» About this task: Please take the lines from the one holding "Чэхія (112, 2423)" through the one holding "Get the scoop on top industry trends (488, 1926)" in the data below and copy them exactly.

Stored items
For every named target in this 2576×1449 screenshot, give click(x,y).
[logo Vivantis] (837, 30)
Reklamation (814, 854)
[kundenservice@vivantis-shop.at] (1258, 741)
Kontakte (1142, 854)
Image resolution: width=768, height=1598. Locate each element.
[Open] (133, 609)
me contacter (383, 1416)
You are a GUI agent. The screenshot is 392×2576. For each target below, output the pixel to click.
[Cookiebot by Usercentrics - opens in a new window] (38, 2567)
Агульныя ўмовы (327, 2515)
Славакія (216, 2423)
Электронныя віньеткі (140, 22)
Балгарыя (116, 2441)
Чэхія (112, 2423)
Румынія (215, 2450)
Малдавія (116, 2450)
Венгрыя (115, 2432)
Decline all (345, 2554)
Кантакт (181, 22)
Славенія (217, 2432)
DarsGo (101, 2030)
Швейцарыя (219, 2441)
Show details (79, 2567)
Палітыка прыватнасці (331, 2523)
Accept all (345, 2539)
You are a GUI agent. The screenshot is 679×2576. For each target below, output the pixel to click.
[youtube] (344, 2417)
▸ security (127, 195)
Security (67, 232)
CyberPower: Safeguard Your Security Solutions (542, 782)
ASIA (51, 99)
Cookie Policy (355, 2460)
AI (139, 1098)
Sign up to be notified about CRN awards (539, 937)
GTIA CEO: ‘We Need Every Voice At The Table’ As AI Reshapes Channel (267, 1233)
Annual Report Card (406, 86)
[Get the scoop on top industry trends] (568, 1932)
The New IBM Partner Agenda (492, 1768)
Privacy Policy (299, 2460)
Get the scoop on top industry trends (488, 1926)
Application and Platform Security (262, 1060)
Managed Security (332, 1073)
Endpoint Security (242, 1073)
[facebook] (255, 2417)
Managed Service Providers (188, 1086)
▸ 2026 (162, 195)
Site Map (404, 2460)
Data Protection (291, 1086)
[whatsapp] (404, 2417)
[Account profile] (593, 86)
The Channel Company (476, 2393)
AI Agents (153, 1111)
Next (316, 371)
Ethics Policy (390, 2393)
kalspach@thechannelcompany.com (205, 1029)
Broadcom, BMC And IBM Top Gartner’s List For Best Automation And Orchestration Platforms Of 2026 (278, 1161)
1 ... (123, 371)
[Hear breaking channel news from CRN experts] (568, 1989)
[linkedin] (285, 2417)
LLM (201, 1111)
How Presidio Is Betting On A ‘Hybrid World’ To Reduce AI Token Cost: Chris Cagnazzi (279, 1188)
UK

» Exercise answer:
Чэхія (112, 2423)
Румынія (215, 2450)
Малдавія (116, 2450)
Венгрыя (115, 2432)
Decline all (345, 2554)
Кантакт (181, 22)
Славенія (217, 2432)
DarsGo (101, 2030)
Швейцарыя (219, 2441)
Show details (79, 2567)
Палітыка прыватнасці (331, 2523)
Accept all (345, 2539)
You are a GUI agent. The screenshot is 679×2576. For each target below, output the pixel to click.
[youtube] (344, 2417)
▸ security (127, 195)
Security (67, 232)
CyberPower: Safeguard Your Security Solutions (542, 782)
ASIA (51, 99)
Cookie Policy (355, 2460)
AI (139, 1098)
Sign up to be notified about CRN awards (539, 937)
GTIA CEO: ‘We Need Every Voice At The Table’ As AI Reshapes Channel (267, 1233)
Annual Report Card (406, 86)
[Get the scoop on top industry trends] (568, 1932)
The New IBM Partner Agenda (492, 1768)
Privacy Policy (299, 2460)
Get the scoop on top industry trends (488, 1926)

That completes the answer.